==== Fonte ====

L'articolo 18 dello statuto dei lavoratori prevede a favore del lavoratore che abbia ottenuto una sentenza di reintegrazione nel posto di lavoro di rinunciare, in modo unilaterale e insindacabile, alla ripresa dell'attività lavorativa, chiedendo, in alternativa, la corresponsione di ulteriori quindici mensilità della retribuzione globale di fatto percepita. Il datore di lavoro ha l'obbligo di provvedere a detto pagamento, senza nulla poter opporre. Queste ulteriori quindici mensilità di retribuzione si aggiungono al risarcimento del danno, in misura non inferiore a 5 mensilità, già riconosciuto in sentenza.
L'articolo 18 dello statuto, che disciplina questo istituto giuridico, prevede testualmente quanto segue "Fermo restando il diritto al risarcimento del danno così come previsto al quarto comma, al prestatore di lavoro è data la facoltà di chiedere al datore di lavoro in sostituzione della reintegrazione nel posto di lavoro, un'indennità pari a quindici mensilità di retribuzione globale di fatto. Qualora il lavoratore entro trenta giorni dal ricevimento dell'invito del datore di lavoro non abbia ripreso il servizio, né abbia richiesto entro trenta giorni dalla comunicazione del deposito della sentenza il pagamento dell'indennità di cui al presente comma, il rapporto di lavoro si intende risolto allo spirare dei termini predetti ."

==== Dati mostrati ====

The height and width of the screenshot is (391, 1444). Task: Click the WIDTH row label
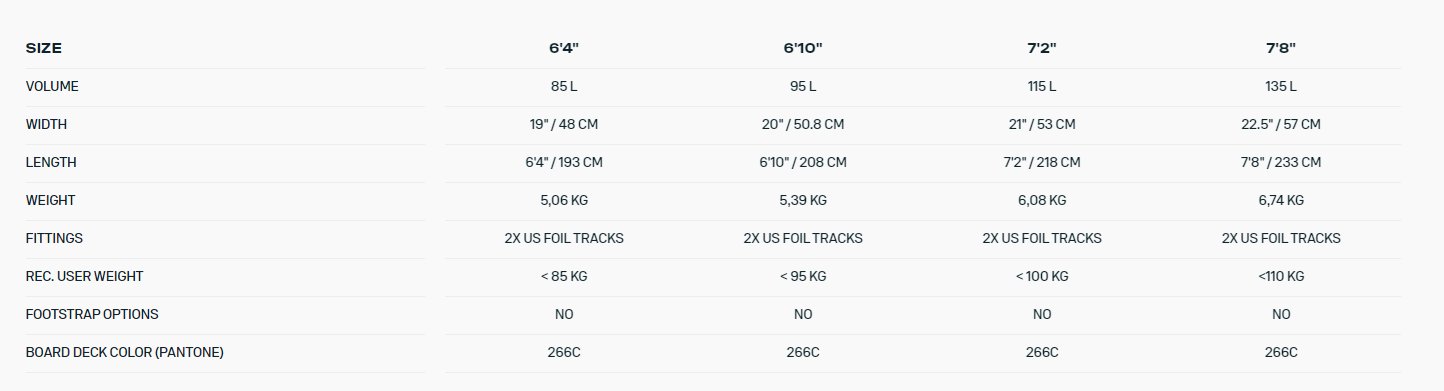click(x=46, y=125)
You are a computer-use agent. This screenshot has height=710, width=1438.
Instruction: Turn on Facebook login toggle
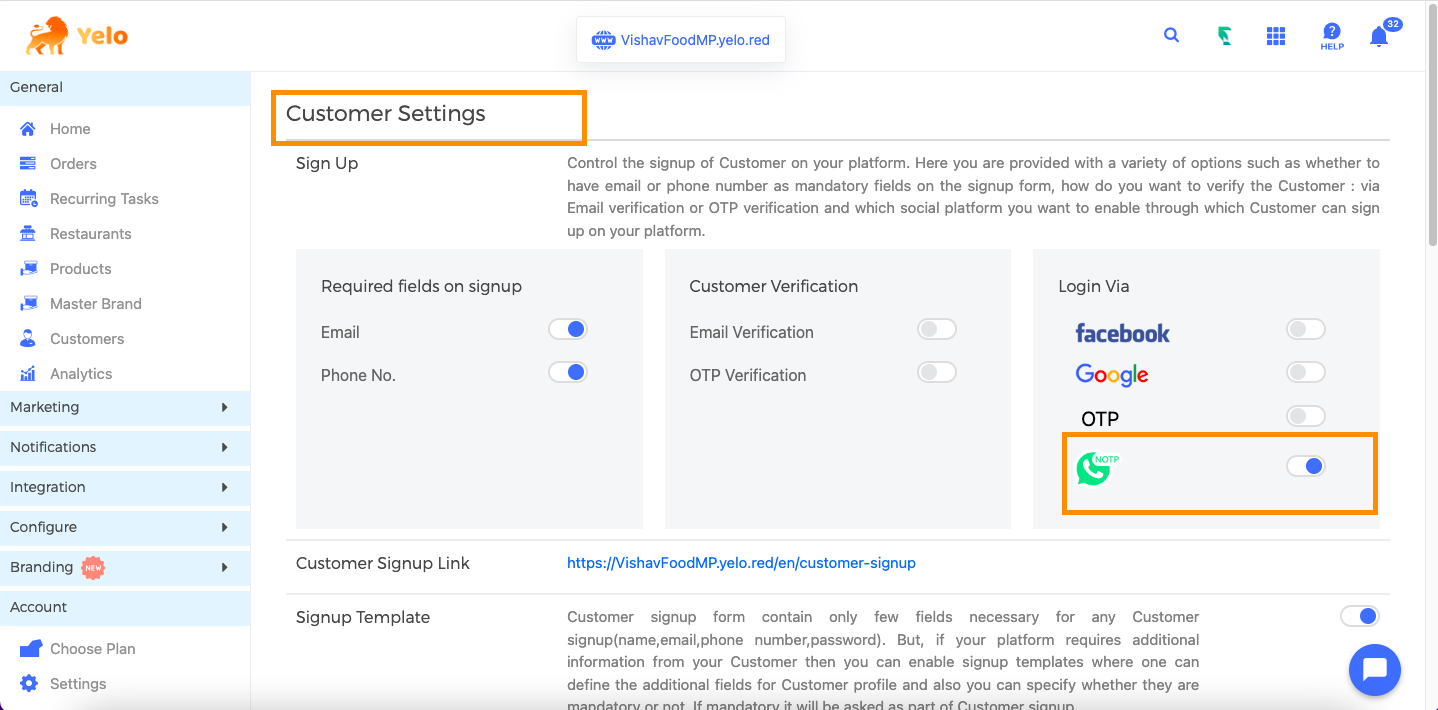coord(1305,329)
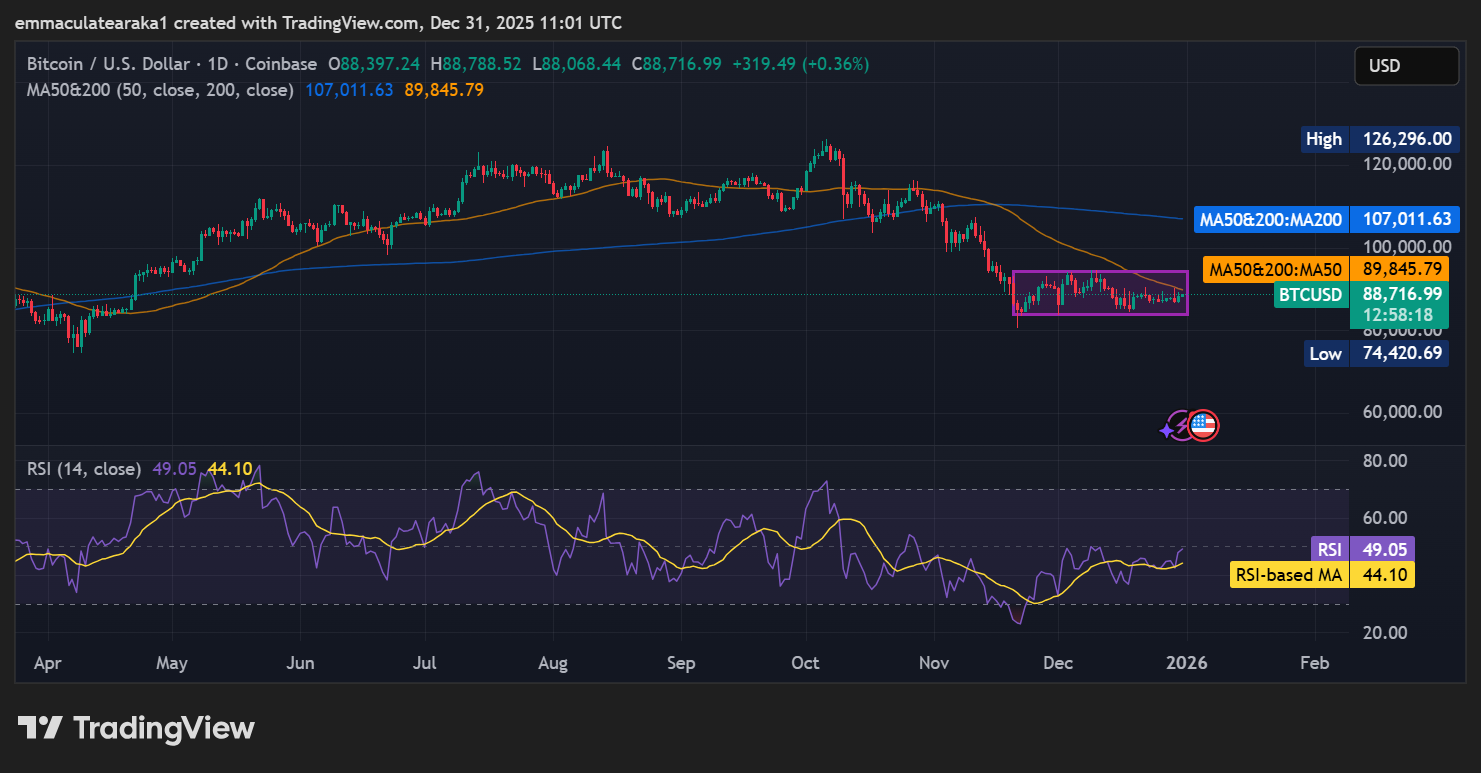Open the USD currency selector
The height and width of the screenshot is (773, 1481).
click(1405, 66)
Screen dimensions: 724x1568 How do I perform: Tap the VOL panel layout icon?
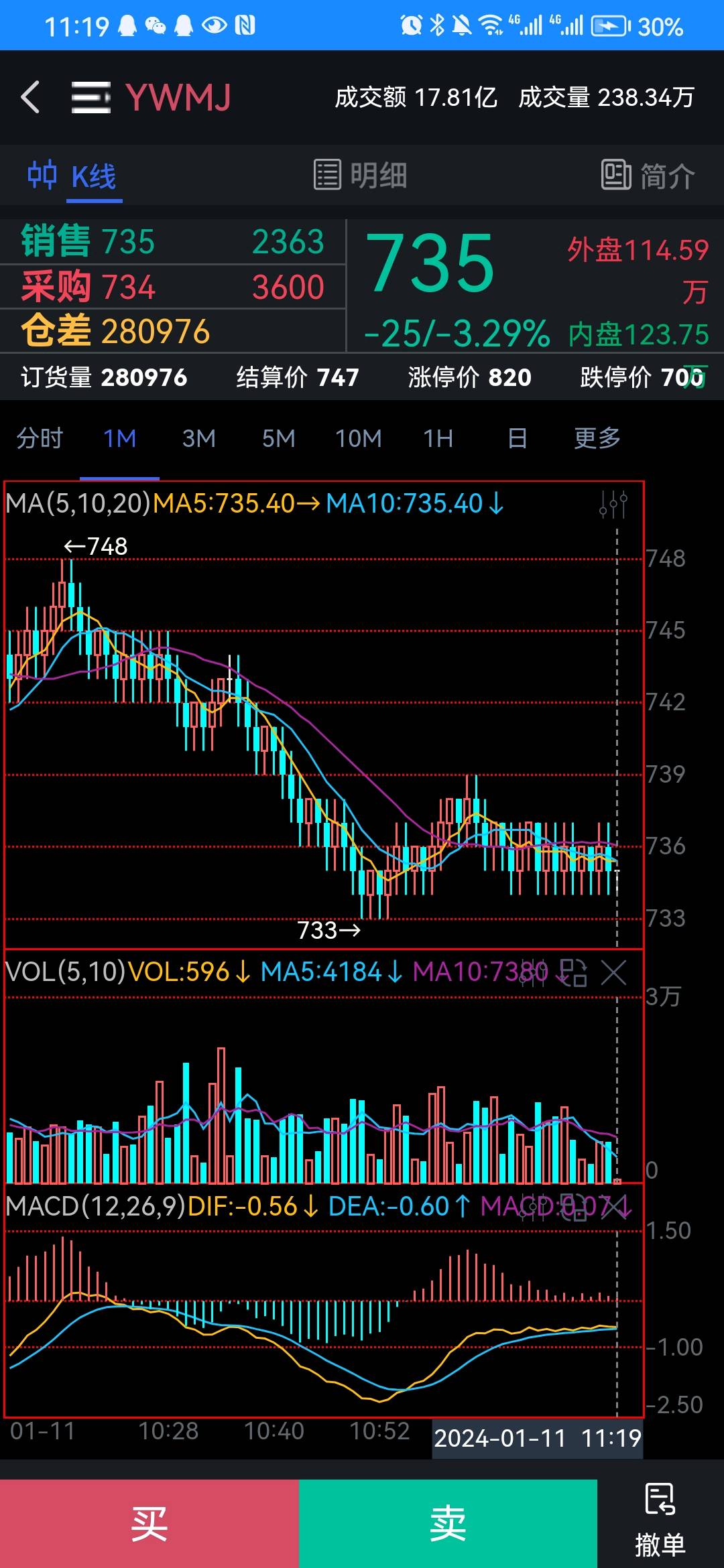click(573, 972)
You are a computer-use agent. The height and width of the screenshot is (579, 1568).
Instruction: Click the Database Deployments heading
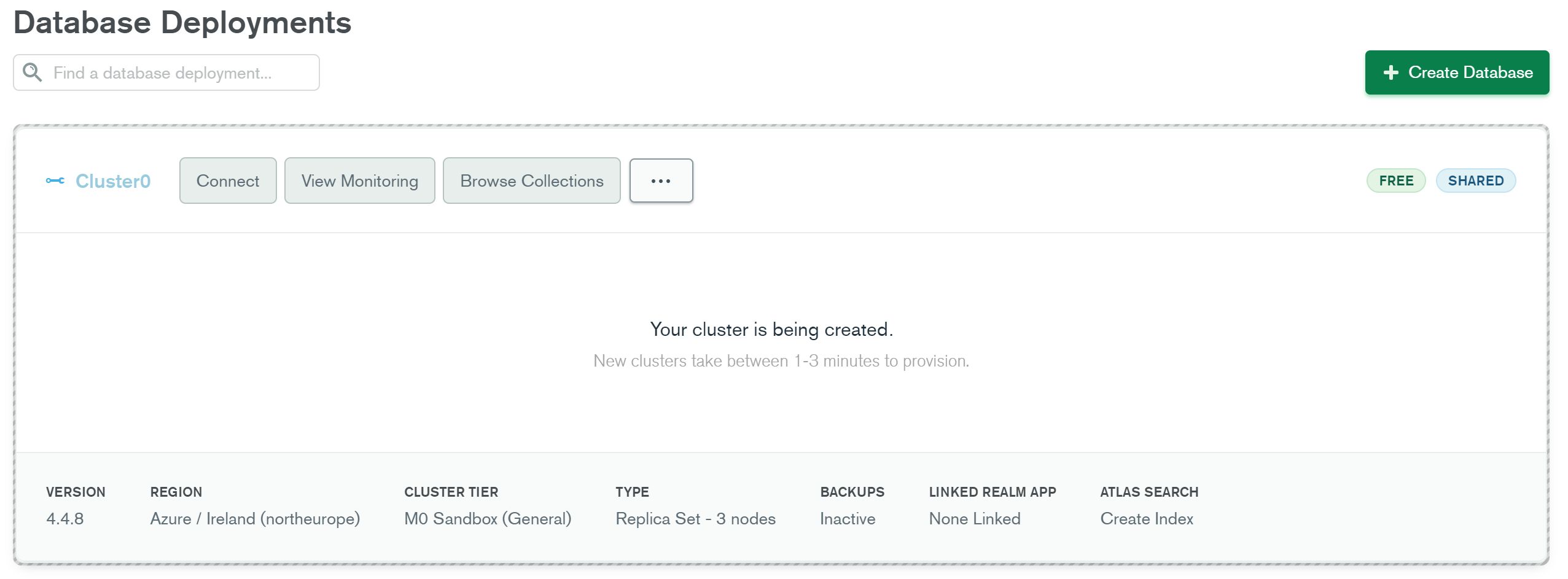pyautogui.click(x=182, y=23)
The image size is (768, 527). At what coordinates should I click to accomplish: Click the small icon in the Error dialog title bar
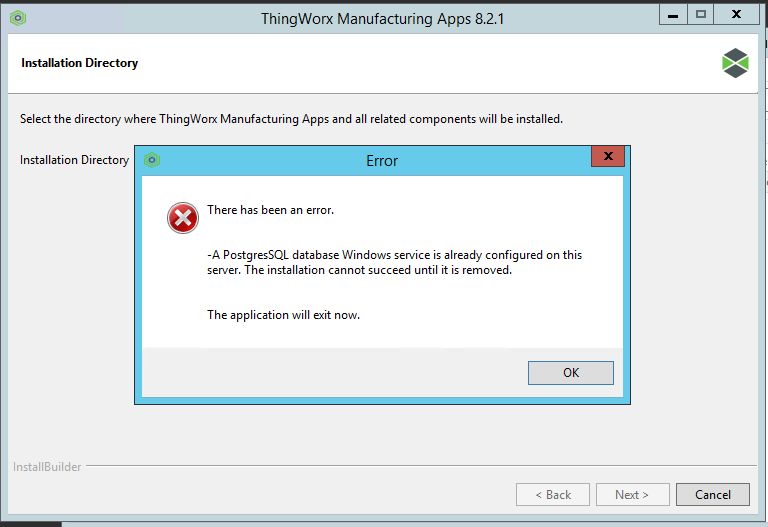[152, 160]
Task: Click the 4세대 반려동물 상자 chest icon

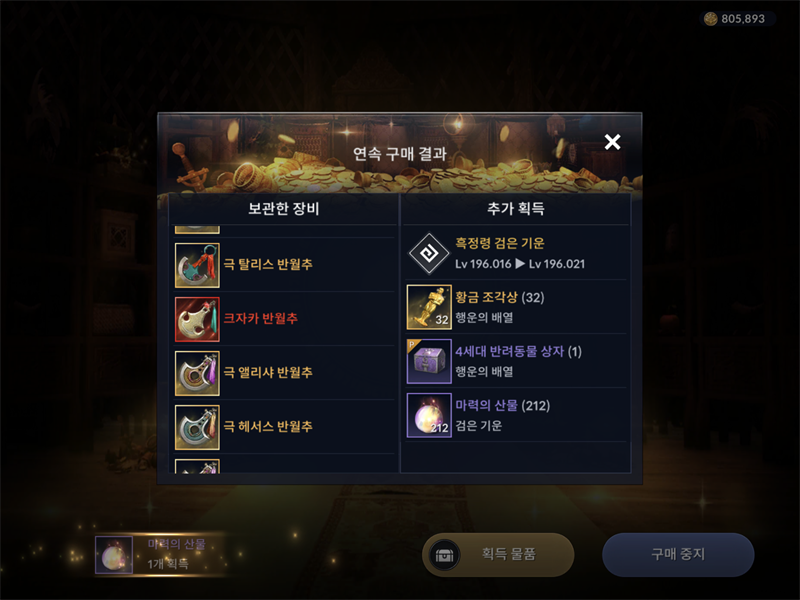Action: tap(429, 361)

====

## Esercizio scritto 1
Ripeta parola per parola il passo del testo sull'articolo 18 dello statuto dei lavoratori, da "L'articolo 18 dello statuto dei" giù fino a "riconosciuto in sentenza.".
## Esercizio scritto 2
Prosegua il testo sull'articolo 18 dello statuto dei lavoratori, iniziando subito dopo la sua ultima frase.

## Risposta corretta 1
L'articolo 18 dello statuto dei lavoratori prevede a favore del lavoratore che abbia ottenuto una sentenza di reintegrazione nel posto di lavoro di rinunciare, in modo unilaterale e insindacabile, alla ripresa dell'attività lavorativa, chiedendo, in alternativa, la corresponsione di ulteriori quindici mensilità della retribuzione globale di fatto percepita. Il datore di lavoro ha l'obbligo di provvedere a detto pagamento, senza nulla poter opporre. Queste ulteriori quindici mensilità di retribuzione si aggiungono al risarcimento del danno, in misura non inferiore a 5 mensilità, già riconosciuto in sentenza.

## Risposta corretta 2
Il datore di lavoro ha l'obbligo di corrispondere con immediatezza l'importo delle quindici mensilità perché diversamente continua ad avere l'obbligo di corrispondere la normale retribuzione fino al pagamento di dette mensilità oltre che l'obbligo di corrispondere sempre le quindici mensilità.
Questo meccanismo giuridico è ben spiegato da una sentenza della corte di cassazione che si riporta nella sua motivazione in modo esteso perché la si possa pienamente comprendere.
“Il problema della ricostruzione giuridica dell'opzione introdotta dalla legge 11 maggio 1990, n. 108, stato affrontato e risolto dalla Corte Costituzionale, in termini che, contrariamente a quel che sembra ritenere il Tribunale di Sassari, non sono affatto irrilevanti ai fini della decisione e conducono ad una soluzione opposta a quella della sentenza qui impugnata.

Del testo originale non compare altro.